Nearly two weeks ago when I made my naked put trade on AAPL for the December $210 naked put, I thought I changed my order that I originally entered, but I didn’t. Apparently, I left the first order in and it hit two days later on December 19. While AAPL was trading at$218.87, I sold one AAPL December $210 naked put for $6.60 and received $659.33 after paying $0.67 in commission. I didn’t even notice the trade during my busy week and saw it last week when I was reviewing all my accounts.
I decided to leave the extra exposure in place since I thought Apple would be one of the safer investments out there. The trouble with a correction is that even good stocks fall too. Today, AAPL is trading closer to $213 and I’m down $767 on paper for the pair of puts. My options are still out of the money, but I can see the losses in my account and that’s never fun, especially when the second order was a mistake. Yesterday, AAPL fell as low as $107.05 intraday before recovering a few bucks by the close.

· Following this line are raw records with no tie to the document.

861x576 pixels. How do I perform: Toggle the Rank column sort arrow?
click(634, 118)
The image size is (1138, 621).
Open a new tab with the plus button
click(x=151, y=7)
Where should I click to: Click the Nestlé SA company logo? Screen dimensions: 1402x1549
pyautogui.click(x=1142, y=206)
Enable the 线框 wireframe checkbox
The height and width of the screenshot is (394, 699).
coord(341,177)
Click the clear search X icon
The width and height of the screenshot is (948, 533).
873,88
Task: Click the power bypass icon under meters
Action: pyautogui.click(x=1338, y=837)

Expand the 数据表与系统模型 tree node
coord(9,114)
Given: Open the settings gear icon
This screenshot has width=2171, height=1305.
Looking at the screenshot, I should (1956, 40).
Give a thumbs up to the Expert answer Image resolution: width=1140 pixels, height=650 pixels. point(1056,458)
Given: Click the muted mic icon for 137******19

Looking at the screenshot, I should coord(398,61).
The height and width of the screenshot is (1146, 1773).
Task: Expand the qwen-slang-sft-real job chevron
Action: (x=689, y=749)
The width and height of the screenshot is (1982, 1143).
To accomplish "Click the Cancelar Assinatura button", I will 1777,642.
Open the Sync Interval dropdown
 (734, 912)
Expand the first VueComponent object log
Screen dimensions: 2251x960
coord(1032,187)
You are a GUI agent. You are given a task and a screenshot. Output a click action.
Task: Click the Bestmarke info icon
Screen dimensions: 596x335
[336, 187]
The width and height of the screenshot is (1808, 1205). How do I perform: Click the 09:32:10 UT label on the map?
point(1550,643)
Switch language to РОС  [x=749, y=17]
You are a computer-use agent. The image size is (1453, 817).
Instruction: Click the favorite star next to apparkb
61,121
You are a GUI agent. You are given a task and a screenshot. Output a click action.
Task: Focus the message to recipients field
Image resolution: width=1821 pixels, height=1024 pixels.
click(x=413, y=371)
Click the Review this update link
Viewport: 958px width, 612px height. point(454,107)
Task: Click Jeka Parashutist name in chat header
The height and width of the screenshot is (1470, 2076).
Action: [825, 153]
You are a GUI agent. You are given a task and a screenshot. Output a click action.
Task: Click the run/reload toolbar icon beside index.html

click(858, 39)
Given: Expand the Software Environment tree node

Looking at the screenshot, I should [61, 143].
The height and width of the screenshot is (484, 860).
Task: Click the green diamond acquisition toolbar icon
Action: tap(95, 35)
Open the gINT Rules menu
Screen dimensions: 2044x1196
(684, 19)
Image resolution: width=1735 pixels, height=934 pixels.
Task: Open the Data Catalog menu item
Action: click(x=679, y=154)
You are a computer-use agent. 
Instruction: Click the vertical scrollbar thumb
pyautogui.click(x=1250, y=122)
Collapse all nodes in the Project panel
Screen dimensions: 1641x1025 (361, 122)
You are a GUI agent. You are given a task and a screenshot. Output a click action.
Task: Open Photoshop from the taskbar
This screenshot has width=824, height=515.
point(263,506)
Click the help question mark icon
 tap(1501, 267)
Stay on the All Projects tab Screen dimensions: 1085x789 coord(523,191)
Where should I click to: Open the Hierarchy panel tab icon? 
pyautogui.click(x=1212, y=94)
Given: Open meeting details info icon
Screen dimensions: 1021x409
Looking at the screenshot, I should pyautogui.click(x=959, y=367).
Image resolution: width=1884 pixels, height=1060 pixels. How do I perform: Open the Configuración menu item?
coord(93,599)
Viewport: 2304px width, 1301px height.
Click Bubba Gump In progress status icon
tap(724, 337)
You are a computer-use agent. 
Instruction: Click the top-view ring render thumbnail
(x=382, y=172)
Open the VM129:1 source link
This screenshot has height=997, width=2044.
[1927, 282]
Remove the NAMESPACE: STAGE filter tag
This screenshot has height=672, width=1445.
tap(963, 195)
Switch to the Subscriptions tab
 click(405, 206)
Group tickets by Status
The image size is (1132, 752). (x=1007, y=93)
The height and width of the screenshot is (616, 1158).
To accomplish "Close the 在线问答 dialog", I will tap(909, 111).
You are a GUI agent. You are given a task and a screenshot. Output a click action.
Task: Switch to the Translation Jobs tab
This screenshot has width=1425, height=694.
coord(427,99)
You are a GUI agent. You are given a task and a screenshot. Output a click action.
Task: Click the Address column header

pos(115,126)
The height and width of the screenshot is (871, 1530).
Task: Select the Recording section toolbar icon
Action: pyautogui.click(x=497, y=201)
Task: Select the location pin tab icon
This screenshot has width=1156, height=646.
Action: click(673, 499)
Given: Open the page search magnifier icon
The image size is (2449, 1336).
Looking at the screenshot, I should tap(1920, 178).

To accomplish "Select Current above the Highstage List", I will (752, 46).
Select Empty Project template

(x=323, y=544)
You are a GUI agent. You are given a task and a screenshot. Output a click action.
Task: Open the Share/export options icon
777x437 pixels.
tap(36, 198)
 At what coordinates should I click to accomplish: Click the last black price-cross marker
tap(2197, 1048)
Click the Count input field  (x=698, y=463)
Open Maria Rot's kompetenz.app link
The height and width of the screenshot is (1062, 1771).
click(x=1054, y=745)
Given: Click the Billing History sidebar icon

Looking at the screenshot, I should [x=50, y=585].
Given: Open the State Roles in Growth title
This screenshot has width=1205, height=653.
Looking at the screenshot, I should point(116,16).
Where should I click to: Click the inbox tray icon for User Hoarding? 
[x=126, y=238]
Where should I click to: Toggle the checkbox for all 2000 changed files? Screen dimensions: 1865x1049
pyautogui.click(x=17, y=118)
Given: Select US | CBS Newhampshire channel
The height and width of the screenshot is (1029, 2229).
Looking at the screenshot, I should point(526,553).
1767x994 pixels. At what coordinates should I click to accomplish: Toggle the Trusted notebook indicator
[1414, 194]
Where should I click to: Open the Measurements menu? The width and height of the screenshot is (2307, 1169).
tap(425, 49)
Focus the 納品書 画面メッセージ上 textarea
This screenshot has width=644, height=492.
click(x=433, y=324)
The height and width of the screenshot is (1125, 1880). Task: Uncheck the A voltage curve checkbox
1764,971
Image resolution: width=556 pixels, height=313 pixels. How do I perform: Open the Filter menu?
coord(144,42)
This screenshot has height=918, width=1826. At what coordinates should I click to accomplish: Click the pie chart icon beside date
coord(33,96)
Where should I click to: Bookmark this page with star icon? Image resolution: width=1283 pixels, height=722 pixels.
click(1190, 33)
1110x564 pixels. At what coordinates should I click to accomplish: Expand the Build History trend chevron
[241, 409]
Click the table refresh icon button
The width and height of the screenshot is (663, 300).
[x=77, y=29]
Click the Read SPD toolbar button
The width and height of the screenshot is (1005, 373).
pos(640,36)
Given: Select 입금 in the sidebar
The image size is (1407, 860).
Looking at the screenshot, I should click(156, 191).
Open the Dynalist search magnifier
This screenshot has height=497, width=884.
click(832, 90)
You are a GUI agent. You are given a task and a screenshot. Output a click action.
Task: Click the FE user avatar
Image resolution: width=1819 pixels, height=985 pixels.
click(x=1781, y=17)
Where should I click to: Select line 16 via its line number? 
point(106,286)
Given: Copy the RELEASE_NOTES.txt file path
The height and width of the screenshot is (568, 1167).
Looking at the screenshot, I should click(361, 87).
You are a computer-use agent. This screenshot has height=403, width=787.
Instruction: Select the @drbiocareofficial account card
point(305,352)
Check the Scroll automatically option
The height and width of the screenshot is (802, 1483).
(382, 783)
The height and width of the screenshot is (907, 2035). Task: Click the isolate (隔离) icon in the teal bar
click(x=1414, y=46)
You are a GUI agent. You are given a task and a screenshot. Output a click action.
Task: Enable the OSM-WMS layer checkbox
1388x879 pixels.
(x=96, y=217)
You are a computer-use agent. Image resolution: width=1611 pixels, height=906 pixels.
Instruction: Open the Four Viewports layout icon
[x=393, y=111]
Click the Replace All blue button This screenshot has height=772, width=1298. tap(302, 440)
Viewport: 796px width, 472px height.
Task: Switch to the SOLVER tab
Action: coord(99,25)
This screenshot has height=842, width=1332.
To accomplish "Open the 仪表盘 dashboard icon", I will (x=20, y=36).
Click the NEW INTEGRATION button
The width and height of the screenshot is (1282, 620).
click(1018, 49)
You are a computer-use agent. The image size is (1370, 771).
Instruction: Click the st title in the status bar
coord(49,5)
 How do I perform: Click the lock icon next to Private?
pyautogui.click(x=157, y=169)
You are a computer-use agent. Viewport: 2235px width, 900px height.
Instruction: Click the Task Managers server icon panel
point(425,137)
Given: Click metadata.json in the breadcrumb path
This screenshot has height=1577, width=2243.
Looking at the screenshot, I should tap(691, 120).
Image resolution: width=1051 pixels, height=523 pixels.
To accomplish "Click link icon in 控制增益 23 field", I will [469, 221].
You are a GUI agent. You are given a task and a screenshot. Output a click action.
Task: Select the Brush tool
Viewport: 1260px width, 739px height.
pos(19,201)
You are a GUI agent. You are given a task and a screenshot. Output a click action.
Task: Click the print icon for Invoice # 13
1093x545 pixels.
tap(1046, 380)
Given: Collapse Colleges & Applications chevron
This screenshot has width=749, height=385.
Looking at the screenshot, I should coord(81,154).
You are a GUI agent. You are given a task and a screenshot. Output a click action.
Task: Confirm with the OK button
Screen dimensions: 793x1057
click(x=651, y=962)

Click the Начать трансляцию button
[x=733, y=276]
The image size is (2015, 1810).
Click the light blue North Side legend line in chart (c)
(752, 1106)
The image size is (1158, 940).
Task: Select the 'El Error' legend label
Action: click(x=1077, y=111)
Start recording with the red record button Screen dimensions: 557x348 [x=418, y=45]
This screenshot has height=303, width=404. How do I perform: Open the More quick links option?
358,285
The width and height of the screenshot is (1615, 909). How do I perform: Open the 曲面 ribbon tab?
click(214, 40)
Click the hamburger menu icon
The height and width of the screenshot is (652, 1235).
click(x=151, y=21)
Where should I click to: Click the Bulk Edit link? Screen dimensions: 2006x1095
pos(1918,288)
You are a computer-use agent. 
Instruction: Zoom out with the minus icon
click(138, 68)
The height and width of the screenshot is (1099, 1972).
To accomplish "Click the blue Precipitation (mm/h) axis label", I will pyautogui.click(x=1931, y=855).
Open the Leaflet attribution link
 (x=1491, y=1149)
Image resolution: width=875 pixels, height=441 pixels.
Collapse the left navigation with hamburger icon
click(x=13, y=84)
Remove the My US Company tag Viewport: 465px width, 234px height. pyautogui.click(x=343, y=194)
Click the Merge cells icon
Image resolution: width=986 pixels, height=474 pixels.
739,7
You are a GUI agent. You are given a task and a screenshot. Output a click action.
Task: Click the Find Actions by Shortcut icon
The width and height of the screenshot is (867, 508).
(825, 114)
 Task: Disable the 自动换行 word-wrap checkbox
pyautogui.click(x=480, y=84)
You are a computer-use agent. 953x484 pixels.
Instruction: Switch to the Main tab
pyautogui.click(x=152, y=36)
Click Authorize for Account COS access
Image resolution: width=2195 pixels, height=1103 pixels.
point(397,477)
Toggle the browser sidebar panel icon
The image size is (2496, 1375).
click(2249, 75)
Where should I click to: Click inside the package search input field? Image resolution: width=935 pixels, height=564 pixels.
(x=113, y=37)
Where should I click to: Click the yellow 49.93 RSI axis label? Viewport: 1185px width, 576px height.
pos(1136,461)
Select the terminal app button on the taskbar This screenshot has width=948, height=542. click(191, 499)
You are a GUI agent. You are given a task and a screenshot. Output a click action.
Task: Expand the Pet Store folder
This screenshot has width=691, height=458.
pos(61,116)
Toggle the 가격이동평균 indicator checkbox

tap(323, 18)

I’m going to continue to sit on the position for now, but I might buy back one of the contracts in November if we see some strength or at least a flattening that allows me to get out for a profit. I’m still a believer in AAPL, so I might let it run all the way to expiration. The forward PE ratio is down to 15.46, which means we shouldn’t see the trend lower continue too deep. If assigned, I’d have over 40% of my account in a single stock. I don’t like that plan and might change my plan before long if I decide there’s a legitimate reason for the drop in price.